We conclude the trial court erred by including in the jury charge an abstract definition that did not properly define the offense charged in this case. See TEX. PENAL CODE ANN. § 22.021(a)(1)(B)(iii). However, the application portion of the charge stated as follows:
Now, if you find and believe from the evidence beyond a reasonable doubt that the defendant, DENNIS LEVECE MAYES on or about the 1st day of January, A.D., 2012, in the County of Dallas and State of Texas, did unlawfully then and there intentionally or knowingly cause the contact of the female sexual organ of [A.M], a child, who was not then the spouse of defendant, by an object, to-wit: the sexual organ of the defendant, and at the time of the offense, the child was younger than 14 years of age, then you will find the defendant guilty of the offense of Aggravated Sexual Assault of a Child under 14 years of age, as charged in the indictment.The application portion of the charge required the jury to find each of the elements of the charged offense beyond a reasonable doubt.
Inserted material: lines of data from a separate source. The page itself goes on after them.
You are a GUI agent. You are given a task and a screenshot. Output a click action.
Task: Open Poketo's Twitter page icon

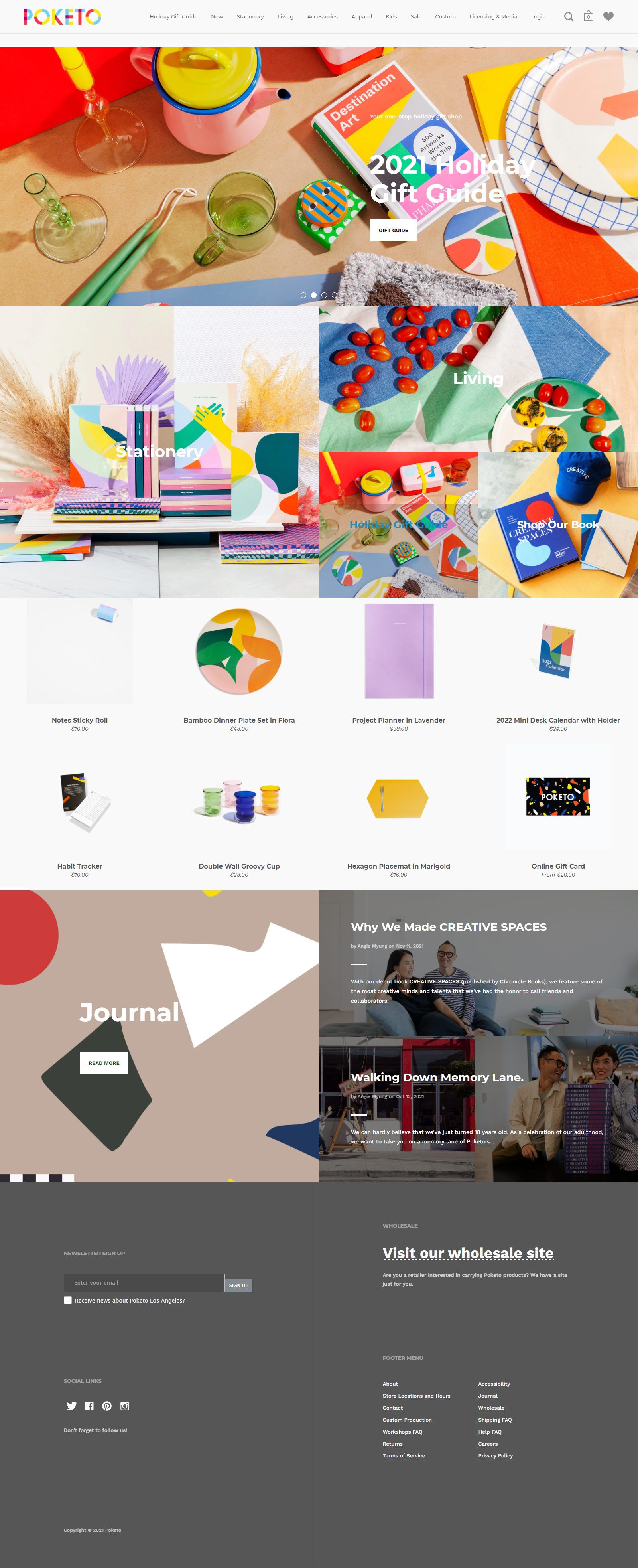[72, 1406]
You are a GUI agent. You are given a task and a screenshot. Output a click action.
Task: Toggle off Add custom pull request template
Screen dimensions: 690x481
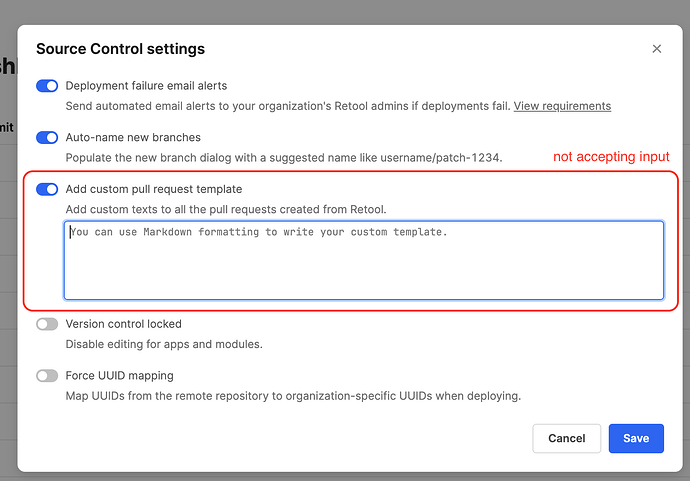coord(47,189)
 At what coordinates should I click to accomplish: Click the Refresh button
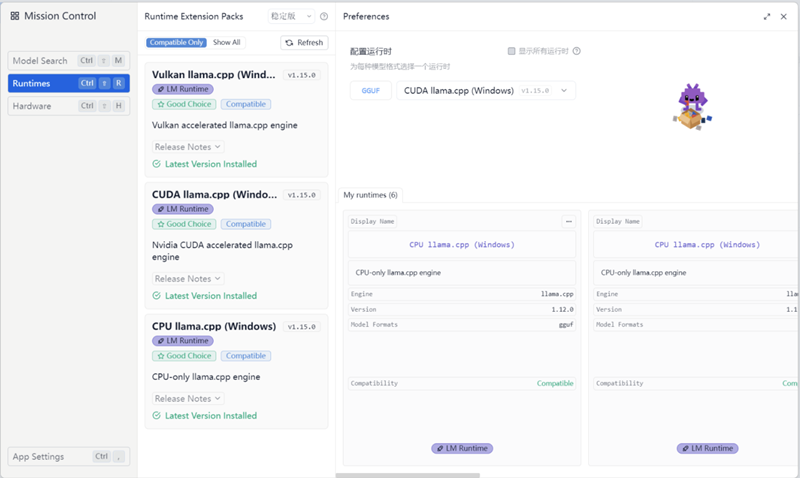pos(304,43)
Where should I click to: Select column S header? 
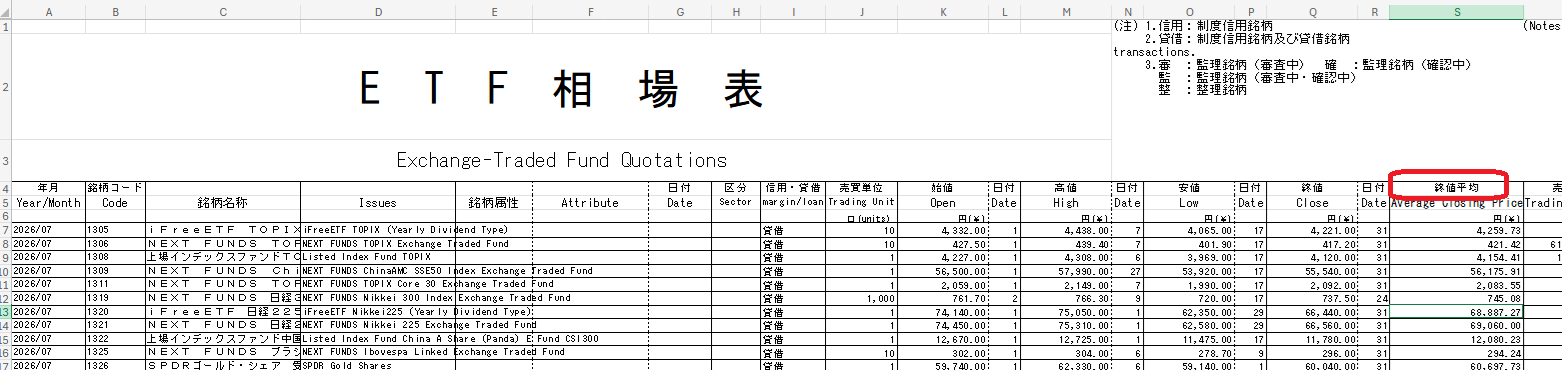[x=1457, y=11]
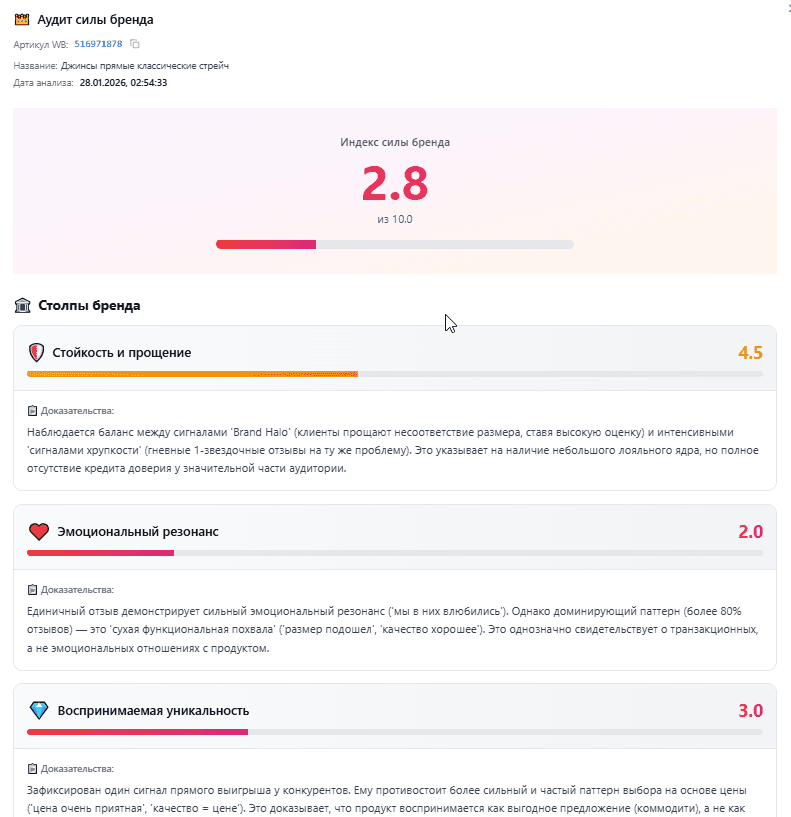Click the clipboard icon under «Стойкость и прощение»

click(32, 410)
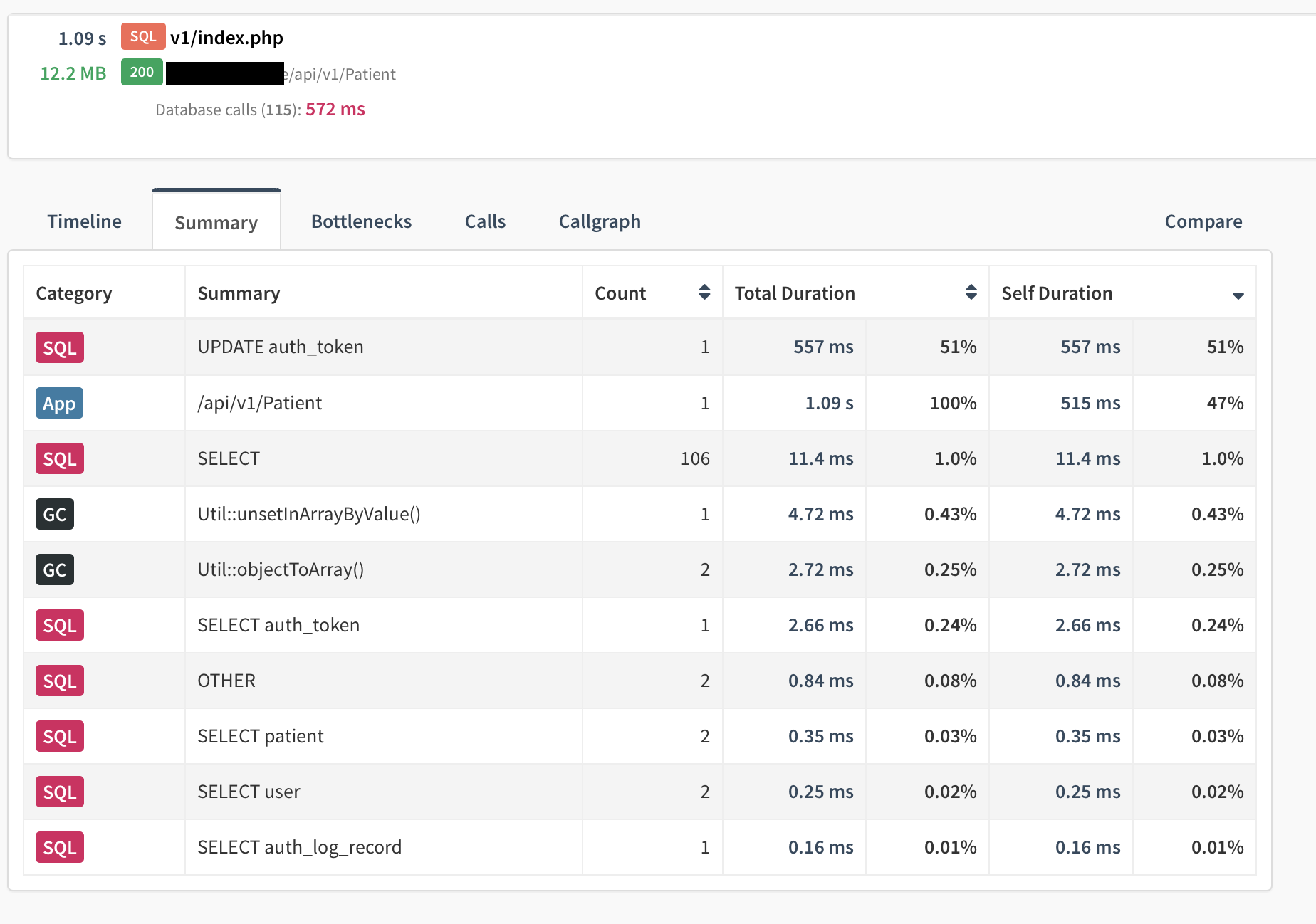
Task: Click SQL badge in UPDATE auth_token row
Action: pyautogui.click(x=60, y=347)
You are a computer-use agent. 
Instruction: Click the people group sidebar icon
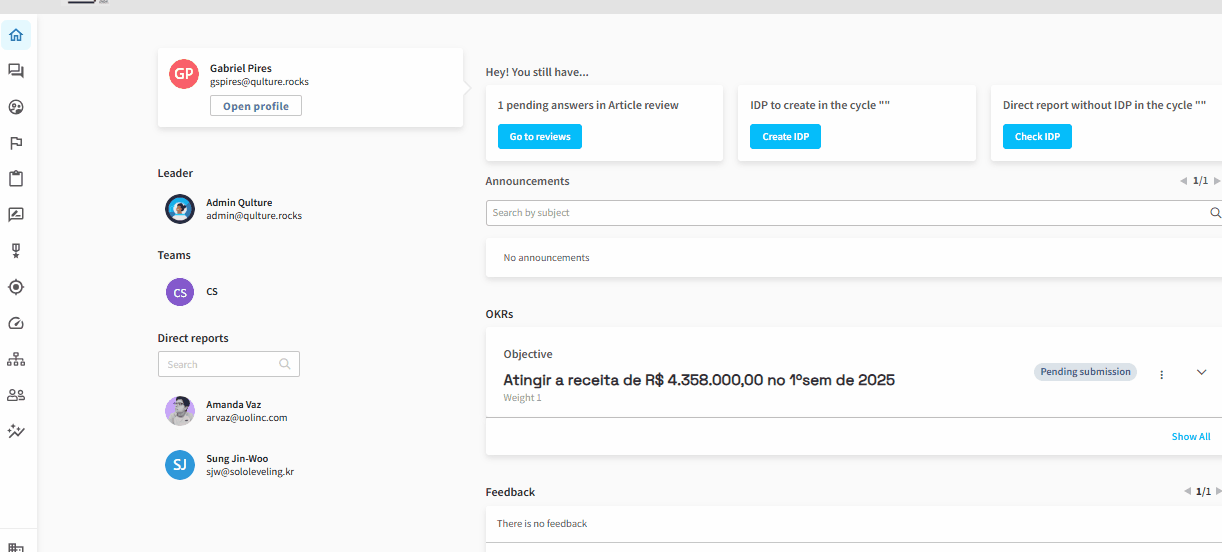point(16,395)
See id. "Where the application paragraph correctly instructs the jury, an error in the abstract instruction is not egregious." Medina v. State, 7 S.W.3d 633, 640 (Tex. Crim. App. 1999); see also Crenshaw, 378 S.W.3d at 467 (jury is presumed to have understood and followed the court's charge, absent evidence to the contrary). On this record, we conclude appellant was not egregiously harmed by the error in question. See Crenshaw, 378 S.W.3d at 466-67; Medina, 7 S.W.3d at 640.
We decide against appellant on his eighth issue.
VIII. CONCLUSION
We decide appellant's eight issues against him. The trial court's judgment is affirmed.
/Douglas S. Lang/
DOUGLAS S. LANG
JUSTICE Do Not Publish
TEX. R. APP. P. 47.2
160490F.U05
JUDGMENT
On Appeal from the Criminal District Court No. 4, Dallas County, Texas
Trial Court Cause No. F-1253766-K.
Opinion delivered by Justice Lang, Justices Myers and Stoddart participating.
Based on the Court's opinion of this date, the judgment of the trial court is AFFIRMED. Judgment entered this 23rd day of May, 2017.